Canadian music group

Singing Fools was a short-lived Canadian non-performing musical group based in Ottawa, Ontario, Canada, composed of musicians Tim Dunlop and Kevin Murphy. The pair wrote and recorded hip hop-style songs with politically focused lyrics.

==History==
The Singing Fools came together in November 1982. The released a self-produced 1982 vinyl single, The Bum Rap, which received wide airplay on campus radio and was a criticism of the Canadian government's wage and price control program. Its sparse guitar and drum box arrangement was overlain by excerpts of Prime Minister Pierre Trudeau's infamous exhortation during the 1970 October Crisis to "just watch me". The song was later touted as Canada's first rap record, even though it was actually preceded by several 1979 singles by the lesser-known rapper Mr. Q.
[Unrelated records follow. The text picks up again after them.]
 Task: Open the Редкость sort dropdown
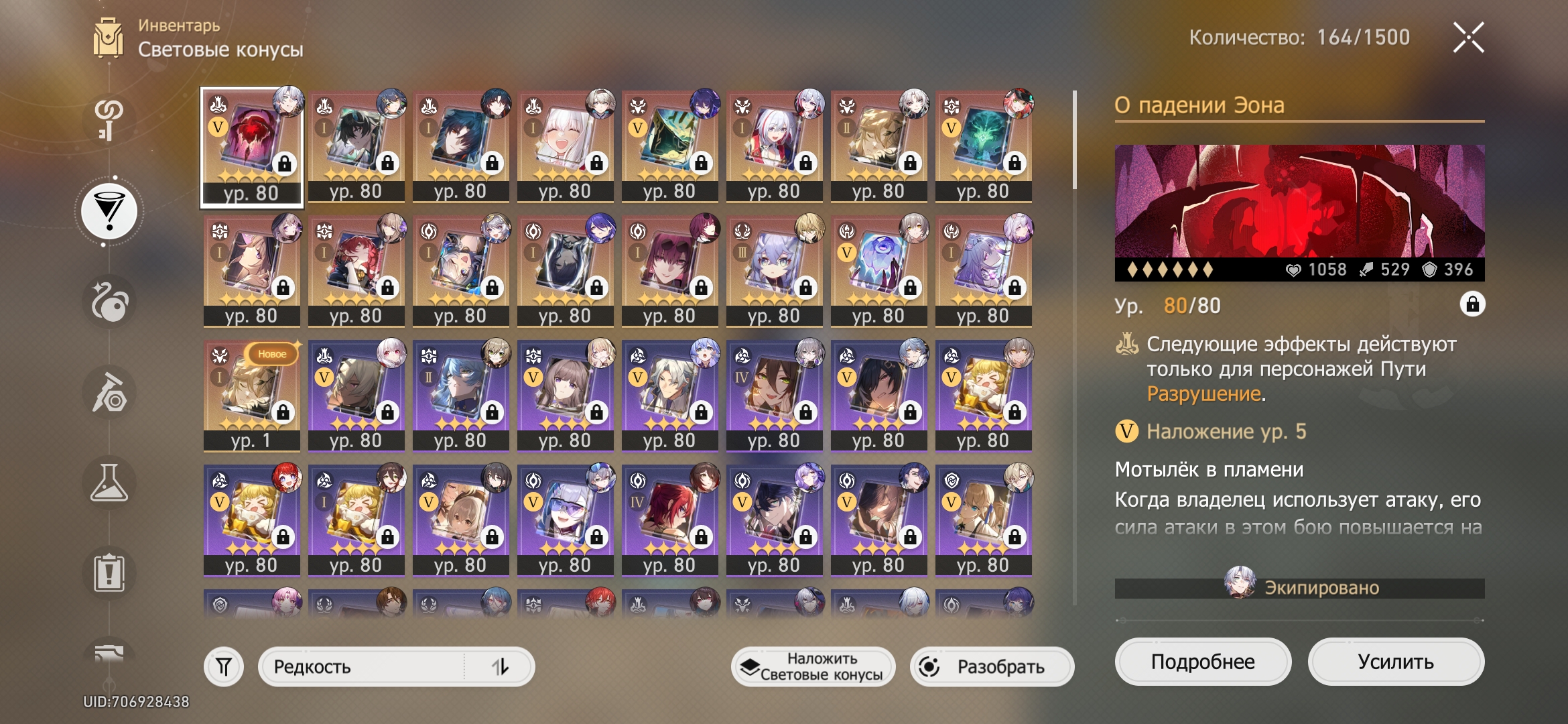point(362,666)
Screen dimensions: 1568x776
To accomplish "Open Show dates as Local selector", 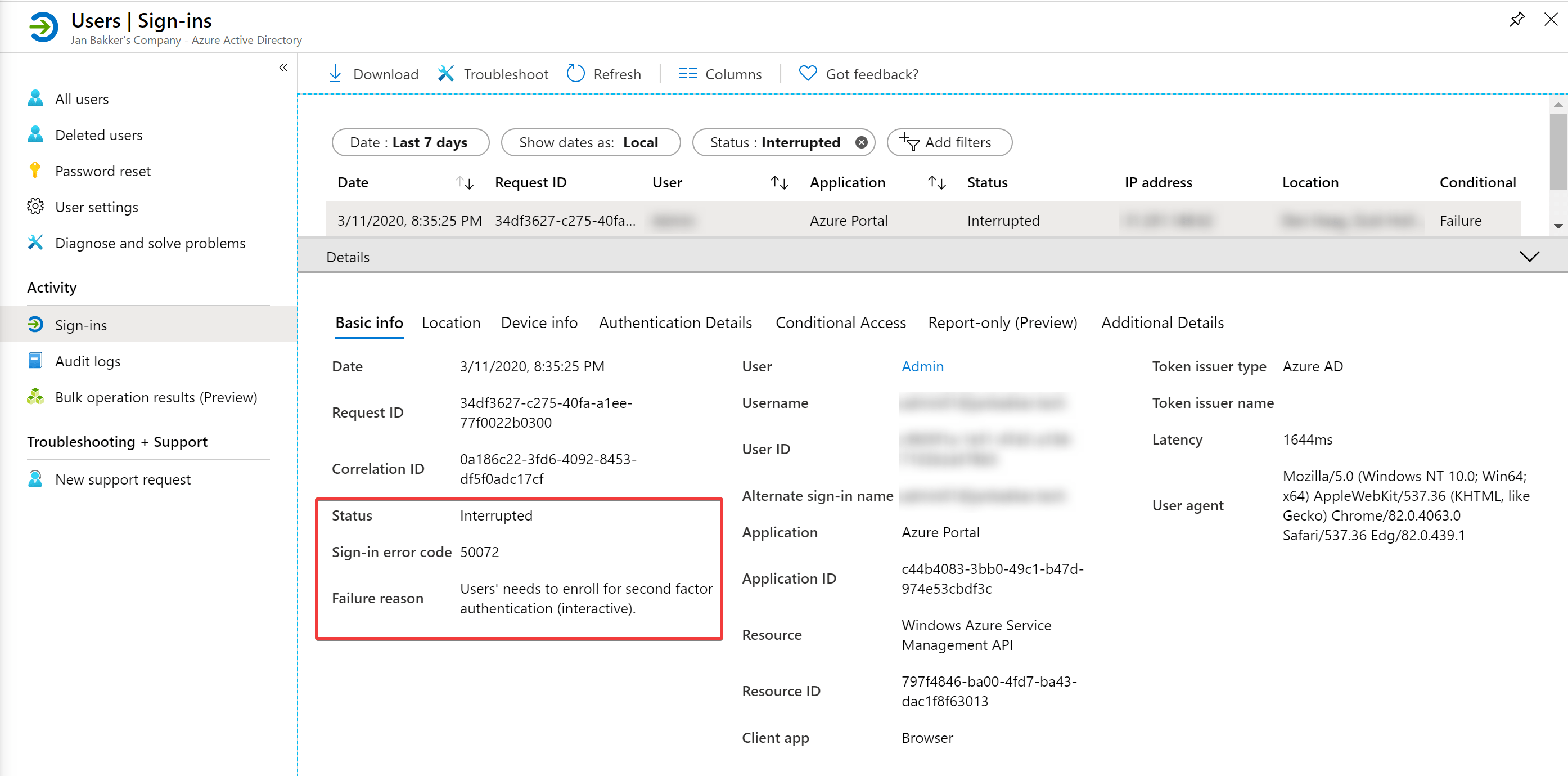I will click(591, 142).
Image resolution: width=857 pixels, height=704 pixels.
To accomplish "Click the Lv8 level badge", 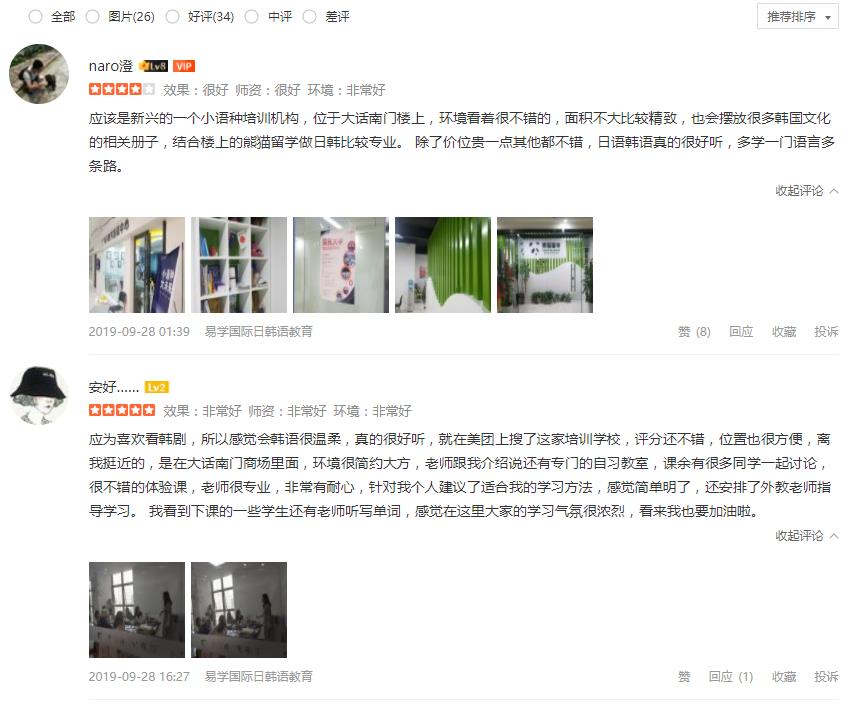I will click(153, 66).
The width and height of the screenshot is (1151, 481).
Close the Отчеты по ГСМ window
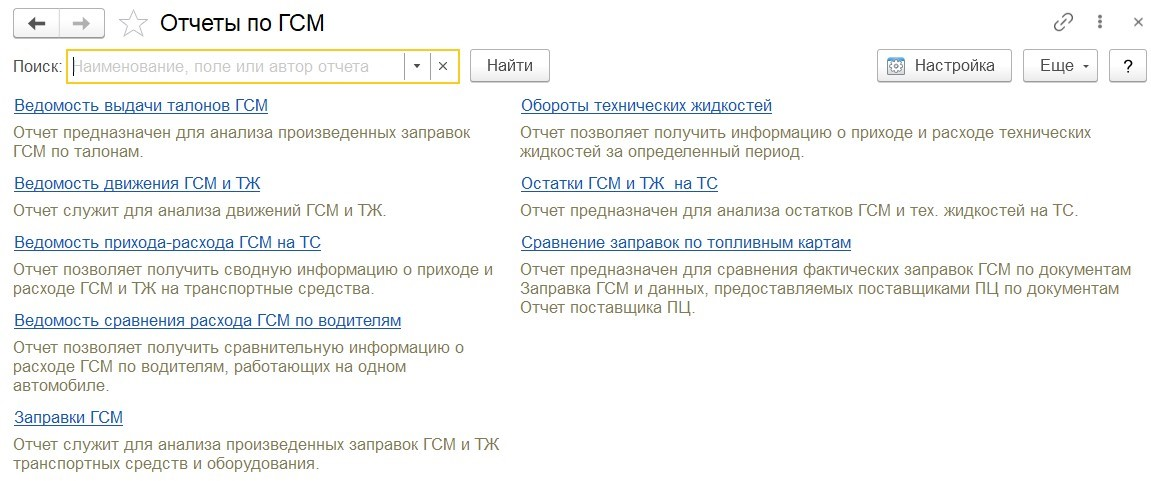tap(1138, 23)
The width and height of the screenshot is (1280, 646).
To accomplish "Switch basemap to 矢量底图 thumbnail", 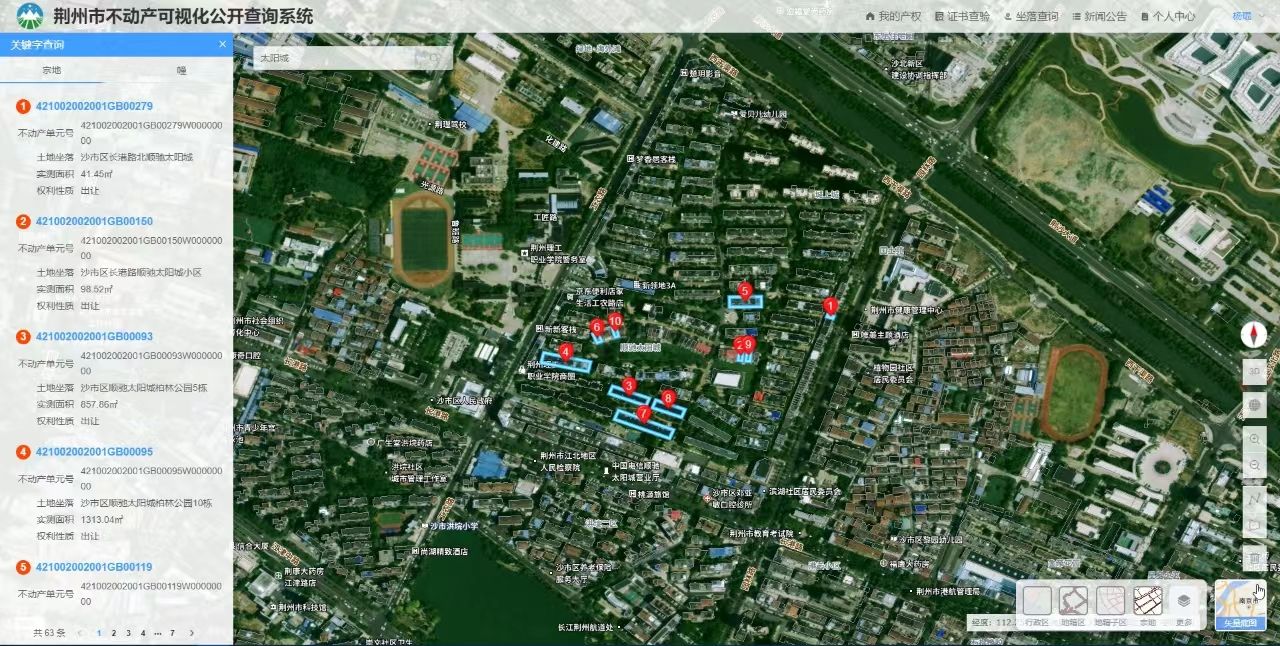I will [x=1240, y=605].
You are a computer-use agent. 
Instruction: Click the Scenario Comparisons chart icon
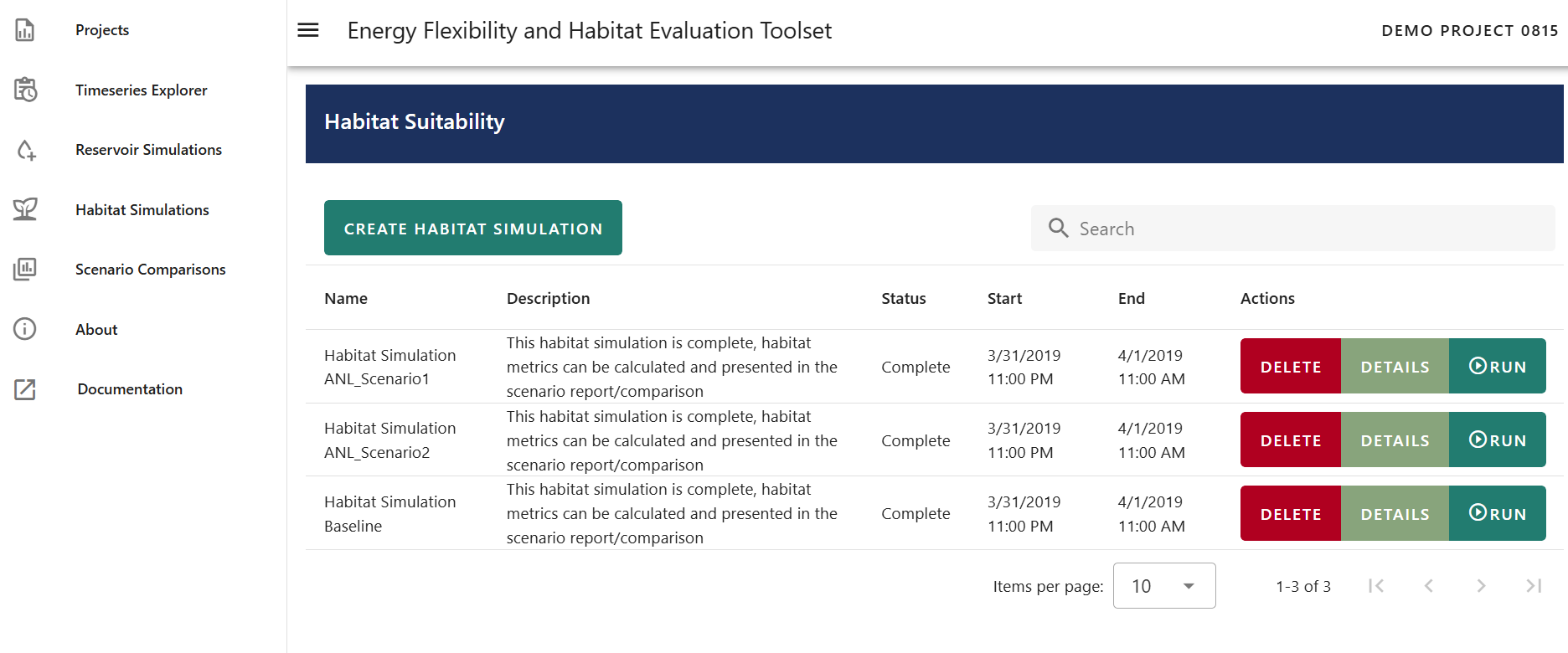click(25, 270)
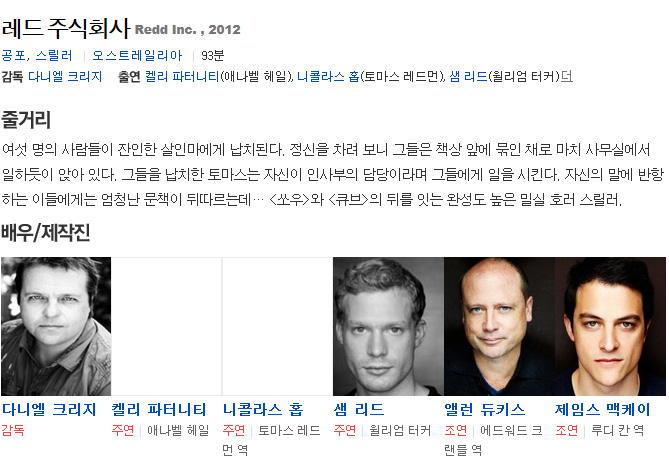Click name 샘 리드 below photo
The width and height of the screenshot is (669, 473).
[359, 409]
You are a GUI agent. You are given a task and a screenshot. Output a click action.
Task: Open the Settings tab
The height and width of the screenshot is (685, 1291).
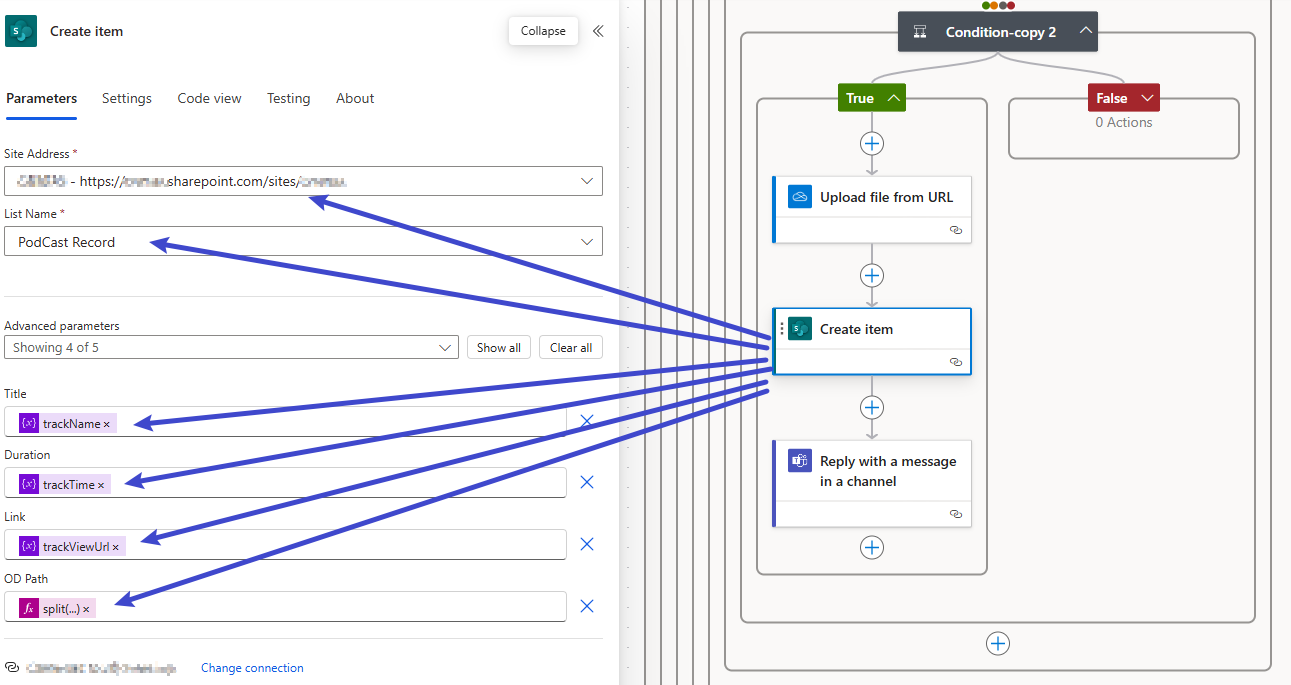pyautogui.click(x=127, y=98)
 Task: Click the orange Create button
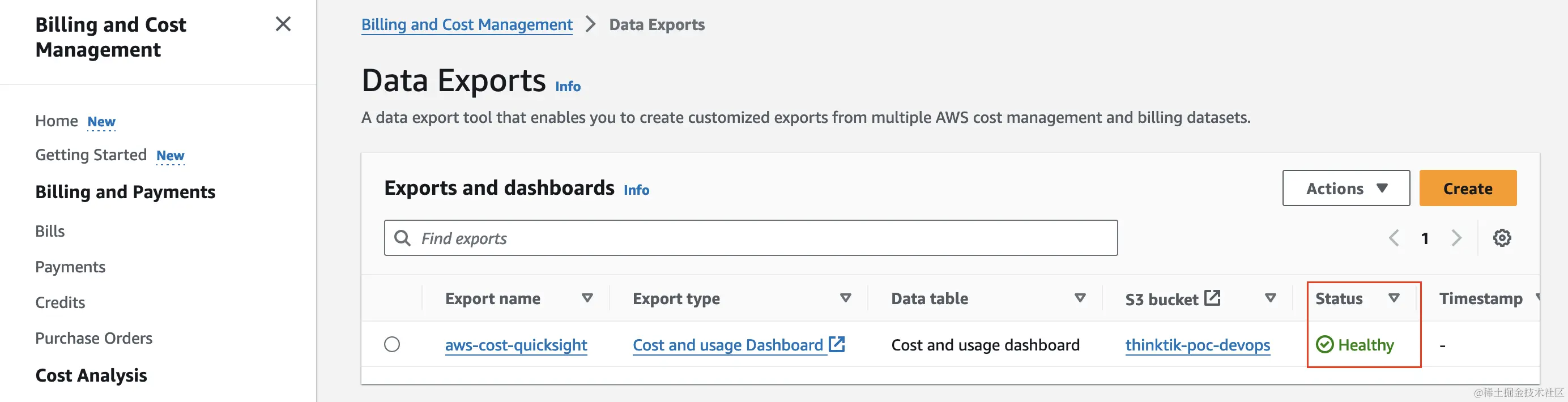[1468, 189]
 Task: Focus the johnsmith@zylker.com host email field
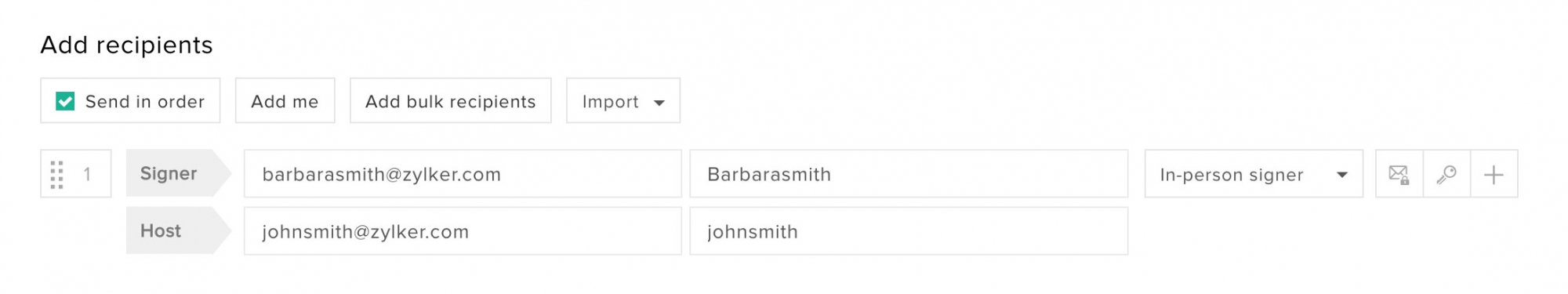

By 1985 the pair had released their third "civil defencercise" themed record The Apocalypso and its accompanying video which was given regular rotation on MuchMusic. The nuclear war-themed clip featured a cameo dance appearance by Ottawa Mayor Marion Dewar. The extended-play vinyl disc also featured a track entitled "Grave Expectations," a drum-backed recitation by English historian and anti-nuclear activist, E.P. Thompson, of his apocalyptic 1950 verse on atomic war, "The Place Called Choice".

That year the Singing Fools were signed by A&M Records; A&M re-released The Apocalypso, but dropped the group after a few months and the band released its self-produced mini-LP, Call Me Lucky in 1986. The same year, Singing Fools were nominated (by themselves) as "best independent artist" in the CASBY Awards sponsored by Toronto's CFNY-FM.

A 1987 distribution deal with German indie label, Amok Records led to the Cold War-themed single, Funkenstrasse (Europa's on the Radio). After Murphy and Dunlop parted company in the 1990s Singing Fools was transformed into an internet-based music and video production company.